THE DATA:
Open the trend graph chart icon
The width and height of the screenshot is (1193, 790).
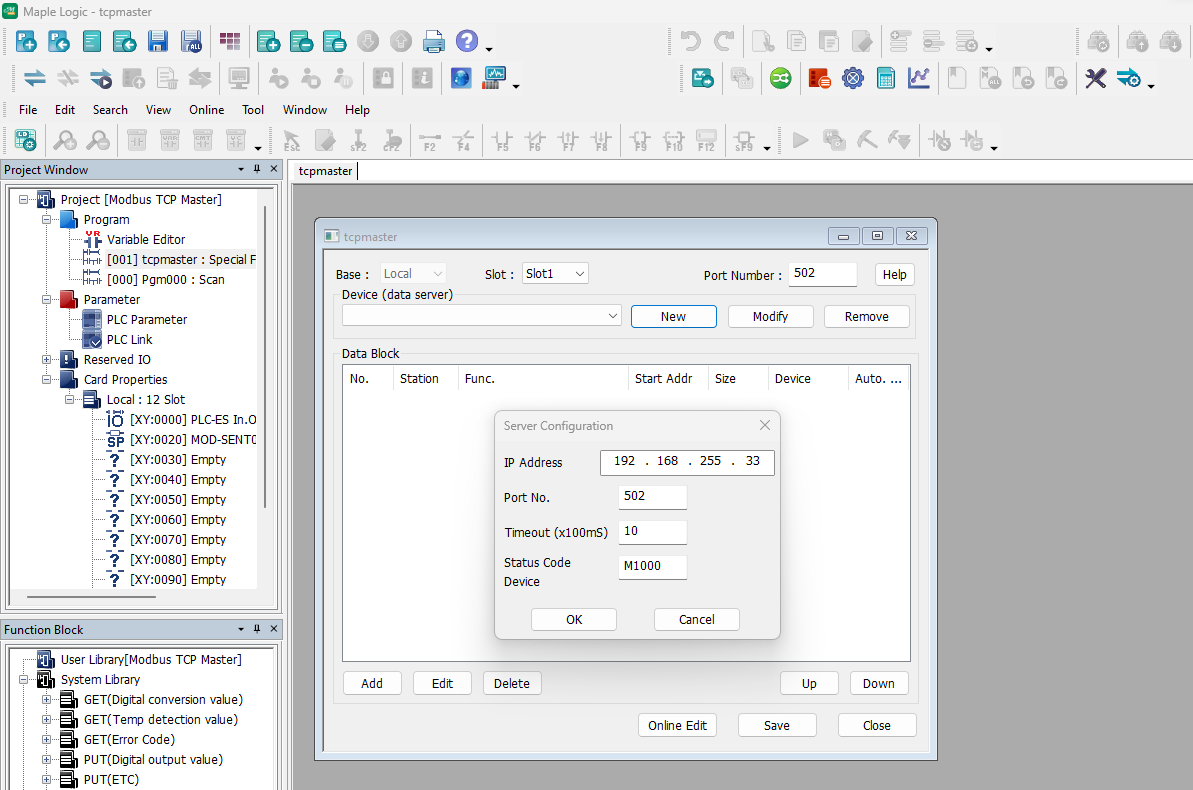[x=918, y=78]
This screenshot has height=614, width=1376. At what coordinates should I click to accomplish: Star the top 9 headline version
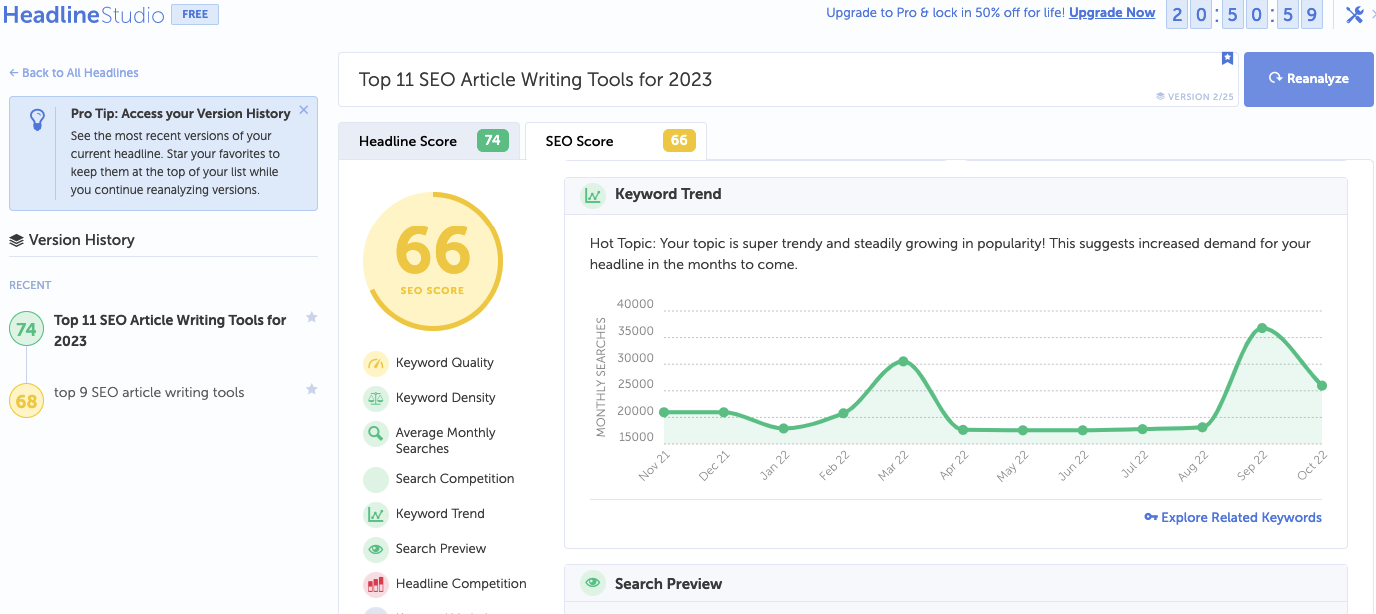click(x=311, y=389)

---

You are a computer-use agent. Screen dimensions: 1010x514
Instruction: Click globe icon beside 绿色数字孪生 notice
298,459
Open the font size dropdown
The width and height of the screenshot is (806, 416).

---

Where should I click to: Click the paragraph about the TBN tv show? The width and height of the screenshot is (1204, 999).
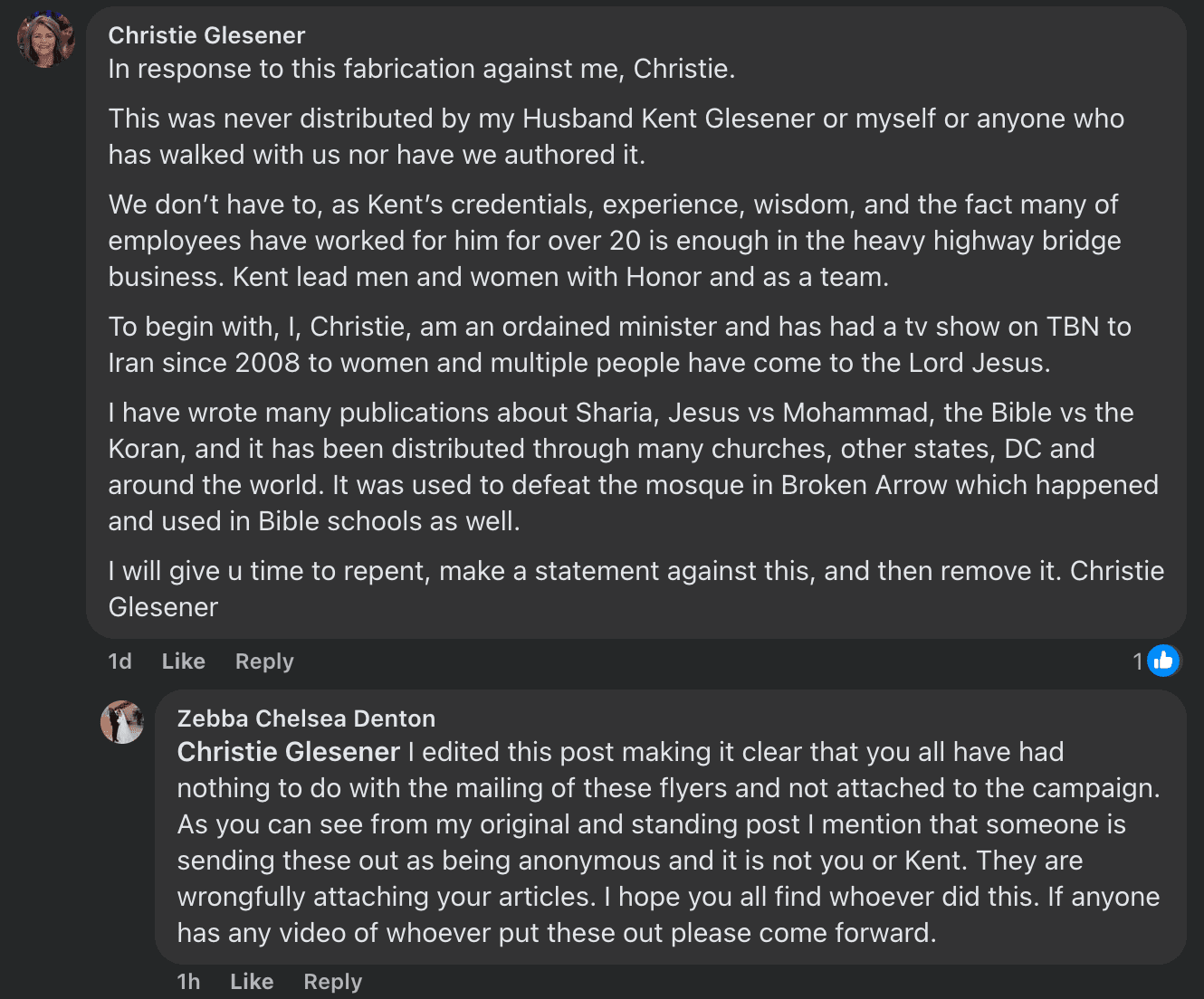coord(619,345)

WHAT THIS TASK INVOLVES:
Reproduce exactly the stretch of the material above that starts at the line with "Instruction: Click globe" and ends at the line with "The width and height of the screenshot is (806, 416).", both included, and nothing else.

YOUR SOLUTION:
Instruction: Click globe icon beside 绿色数字孪生 notice
298,459
Open the font size dropdown
The width and height of the screenshot is (806, 416).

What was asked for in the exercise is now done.